CLAUDIA CHILOM*, DOINA GĂZDARU*, MARIA IULIANA GRUIA**, IULIAN IONIŢĂ*** , CĂTĂLIN GEANTĂ*, AUREL POPESCU*
*Department of Electricity and Biophysics, Faculty of Physics, University of Bucharest
**“Alexandru Trestioreanu” Institute of Oncology, Bucharest
***Department of Optics, Plasma, and Lasers, Faculty of Physics, University of Bucharest
Abstract. The possible 3D alterations of proteins extracted from tumoral tissues are, ultimately, the consequence of the primary structure modifications, due to the alterations of some genes involved in synthesis of the tumor tissue proteins. The possible modifications of tumoral tissue proteins can be put in evidence by absorption and fluorescence spectroscopy methods, these modifications influencing the absorption and fluorescence behavior of the protein intrinsic fluorophores (i.e., aromatic amino acids). Absorption and fluorescence measurements were performed on biochemical samples obtained from mature Wistar rats bearing Walker tumours.

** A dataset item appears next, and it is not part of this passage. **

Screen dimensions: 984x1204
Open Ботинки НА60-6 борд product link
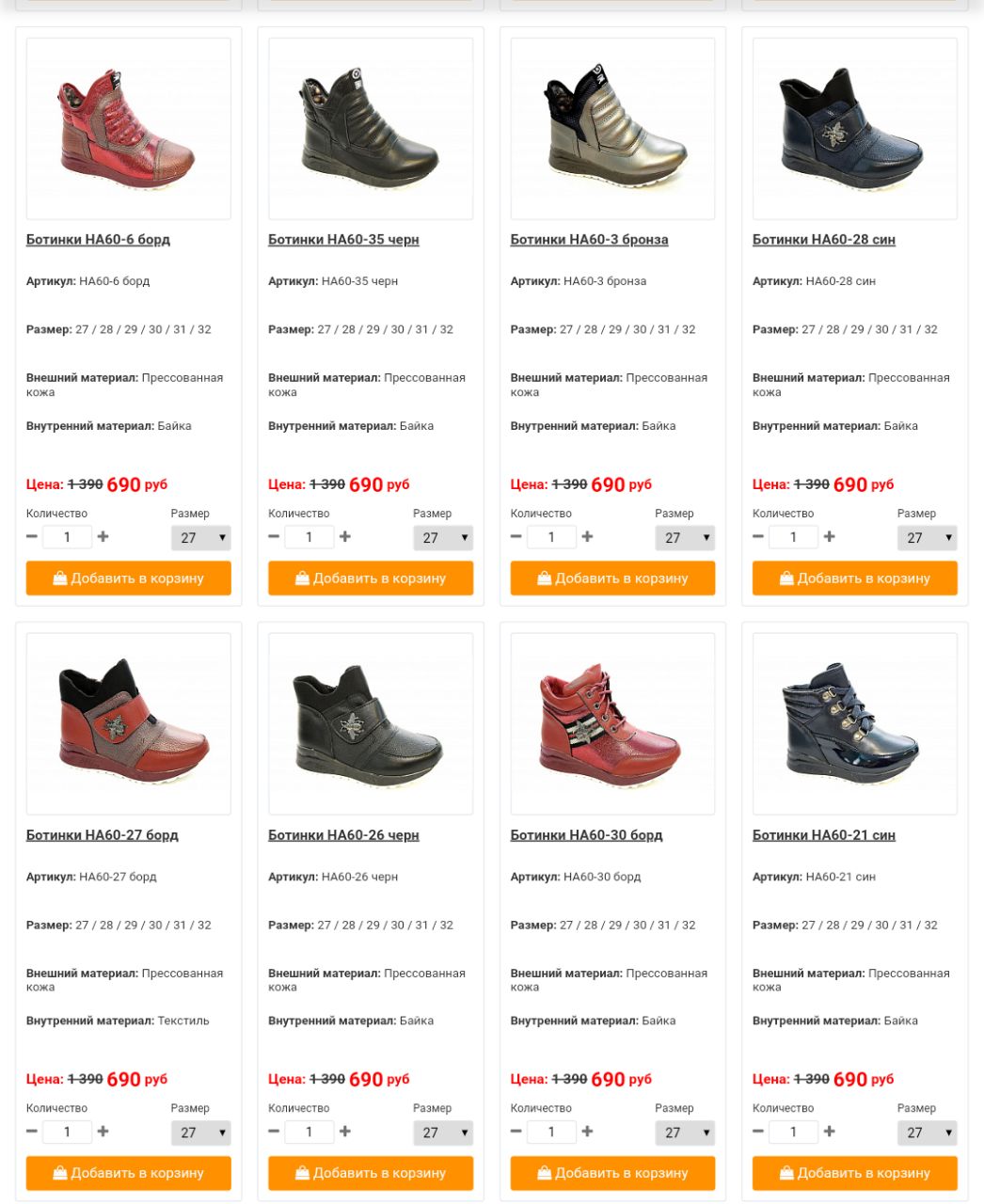[98, 240]
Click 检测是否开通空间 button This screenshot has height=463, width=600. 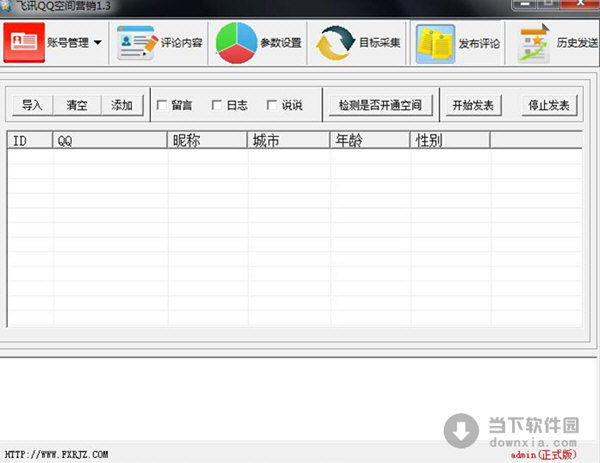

Both tumour tissues as well as normal tissues from the hosts were harvested in order to extract the proteins. The absorption spectra were recorded in the ultraviolet and visible ranges, between 200 nm and 700 nm, while fluorescence excitation spectra were recorded in the spectral range 200 – 320 nm, at the Tryptophan (Trp) emission wavelength: λem = 348 nm. The fluorescence emission maxima, for all samples, are situated very close to that of the free molecules of Trp in water, this meaning that, the side chains of Trp are not shielded by the matrix of the proteins extracted from tumour tissues, this suggesting a slight denaturation of tumour proteins. The experimental data, judged by the absorption and fluorescence intensities, are confirming the findings that the tumor tissues have an increased metabolic activity as compared to the normal tissues. Therefore the protein synthesis occurring in tumoral tissues is more intense than in normal tissues. At the same time, the quality of tumoral tissue proteins seems to be different both in amino acid compositions and 3D protein folding as compared to proteins extracted from normal tissues.
Key words: absorption spectra, aromatic amino acids, fluorescence spectra, excitation spectra, tumor tissue proteins.